[What you will do]:
A: According to the Care Not Cuffs re-entry text, how many individuals with justice involvement receive in-house services from the Fortune Society?
B: Continue the Care Not Cuffs re-entry text from its last sentence.

Care Not Cuffs in Re-Entry

When people with mental health concerns can leave prison and return to their communities healthy and ready to lead productive lives, we all live in a better world. Care Not Cuffs efforts lower barriers to reentry, making it easier for people to find housing, employment, re-engagement with their families and their communities, as well as other supports and services which enable them to thrive and contribute.
Re-entry Examples
  • The Fortune Society in New York City advocates for alternatives to incarceration. They employ a “one-stop-shop” model of service provision, offering in-house services to over 8,000 individuals with justice involvement. They help individuals with justice involvement rebuild their lives through innovative services and advocacy. Their Alternatives to Incarceration programs have saved taxpayers over $12 million.

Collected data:
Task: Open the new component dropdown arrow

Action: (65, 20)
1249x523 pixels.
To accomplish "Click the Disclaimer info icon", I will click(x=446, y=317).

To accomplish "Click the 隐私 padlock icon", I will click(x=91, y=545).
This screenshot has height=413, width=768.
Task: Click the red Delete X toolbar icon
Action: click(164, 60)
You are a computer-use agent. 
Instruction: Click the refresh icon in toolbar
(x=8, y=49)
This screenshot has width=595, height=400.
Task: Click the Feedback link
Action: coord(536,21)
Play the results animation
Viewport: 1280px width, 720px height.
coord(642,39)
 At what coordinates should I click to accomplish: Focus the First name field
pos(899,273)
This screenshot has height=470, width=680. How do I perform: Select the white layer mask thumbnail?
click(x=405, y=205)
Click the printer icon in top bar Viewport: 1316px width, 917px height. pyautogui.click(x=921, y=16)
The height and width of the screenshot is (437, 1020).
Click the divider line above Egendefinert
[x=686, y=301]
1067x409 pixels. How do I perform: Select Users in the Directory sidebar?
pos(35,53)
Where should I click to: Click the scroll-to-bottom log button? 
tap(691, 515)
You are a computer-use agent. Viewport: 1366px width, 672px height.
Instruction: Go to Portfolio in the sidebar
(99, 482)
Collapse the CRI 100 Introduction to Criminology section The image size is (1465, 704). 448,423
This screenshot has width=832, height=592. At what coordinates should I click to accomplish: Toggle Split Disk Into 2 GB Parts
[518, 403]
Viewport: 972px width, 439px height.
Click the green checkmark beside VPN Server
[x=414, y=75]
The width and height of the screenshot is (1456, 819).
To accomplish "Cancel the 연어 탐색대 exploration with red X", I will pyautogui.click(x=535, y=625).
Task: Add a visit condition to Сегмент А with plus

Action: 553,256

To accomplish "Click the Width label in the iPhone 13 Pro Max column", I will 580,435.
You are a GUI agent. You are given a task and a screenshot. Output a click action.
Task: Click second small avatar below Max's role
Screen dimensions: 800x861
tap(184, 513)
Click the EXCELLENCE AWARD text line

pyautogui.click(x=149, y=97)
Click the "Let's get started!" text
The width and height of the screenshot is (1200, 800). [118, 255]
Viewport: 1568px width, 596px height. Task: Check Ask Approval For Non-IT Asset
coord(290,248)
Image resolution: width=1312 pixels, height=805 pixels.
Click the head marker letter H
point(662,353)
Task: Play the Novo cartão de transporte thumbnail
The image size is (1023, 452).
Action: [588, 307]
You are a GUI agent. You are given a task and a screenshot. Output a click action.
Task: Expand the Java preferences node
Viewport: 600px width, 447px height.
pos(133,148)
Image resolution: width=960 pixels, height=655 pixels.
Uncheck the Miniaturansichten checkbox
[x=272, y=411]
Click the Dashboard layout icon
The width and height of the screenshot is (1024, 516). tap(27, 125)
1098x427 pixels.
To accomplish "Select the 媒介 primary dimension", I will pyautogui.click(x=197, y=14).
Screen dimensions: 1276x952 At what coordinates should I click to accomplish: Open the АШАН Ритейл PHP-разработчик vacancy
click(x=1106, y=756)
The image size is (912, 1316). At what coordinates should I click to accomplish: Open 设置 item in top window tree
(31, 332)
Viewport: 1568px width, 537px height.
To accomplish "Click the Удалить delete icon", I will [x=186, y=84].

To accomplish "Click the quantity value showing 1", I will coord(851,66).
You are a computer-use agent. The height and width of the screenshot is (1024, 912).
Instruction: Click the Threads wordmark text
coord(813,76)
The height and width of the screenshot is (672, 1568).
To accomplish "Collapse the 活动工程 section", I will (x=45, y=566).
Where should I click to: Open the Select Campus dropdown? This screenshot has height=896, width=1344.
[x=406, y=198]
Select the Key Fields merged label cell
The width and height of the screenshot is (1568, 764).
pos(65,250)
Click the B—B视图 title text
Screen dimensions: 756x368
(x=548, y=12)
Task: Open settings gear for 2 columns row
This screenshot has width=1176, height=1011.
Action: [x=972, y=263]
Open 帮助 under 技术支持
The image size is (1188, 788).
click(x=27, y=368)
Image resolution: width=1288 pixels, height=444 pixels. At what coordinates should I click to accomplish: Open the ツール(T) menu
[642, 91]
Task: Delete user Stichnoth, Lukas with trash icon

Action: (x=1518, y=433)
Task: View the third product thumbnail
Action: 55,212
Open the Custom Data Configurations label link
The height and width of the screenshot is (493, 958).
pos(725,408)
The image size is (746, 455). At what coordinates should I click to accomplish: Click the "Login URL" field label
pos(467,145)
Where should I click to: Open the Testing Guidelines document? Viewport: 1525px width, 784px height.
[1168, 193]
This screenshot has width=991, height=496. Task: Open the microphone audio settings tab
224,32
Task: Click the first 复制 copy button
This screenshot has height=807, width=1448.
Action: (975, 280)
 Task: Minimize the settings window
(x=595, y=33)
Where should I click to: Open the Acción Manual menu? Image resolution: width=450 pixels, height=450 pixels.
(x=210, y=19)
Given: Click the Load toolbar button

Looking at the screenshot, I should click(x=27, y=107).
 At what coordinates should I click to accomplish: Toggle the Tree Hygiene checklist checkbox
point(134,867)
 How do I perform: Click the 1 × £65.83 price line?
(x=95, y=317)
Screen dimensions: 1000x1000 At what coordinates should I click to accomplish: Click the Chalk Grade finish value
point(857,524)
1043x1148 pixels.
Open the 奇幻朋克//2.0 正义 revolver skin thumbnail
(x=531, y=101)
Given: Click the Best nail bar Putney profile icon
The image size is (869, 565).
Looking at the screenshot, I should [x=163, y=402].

[Answers by item]:
A: Over 8,000.

B:
  • The Second Chance Center in Colorado is dedicated to helping the formerly incarcerated successfully transition into society with proper education, support, and resources. Hassan A. Latif founded Second Chance Center in 2012, and it has grown to become the preeminent reentry agency in Colorado, maintaining a recidivism rate of under 9 % for participants involved in the program. 
  • Colorado’s Work and Gain Education & Employment Skills (WAGEES) program, led by the Latino Coalition for Community Leadership, works with faith-based non-profits to integrate people returning from prison back into community.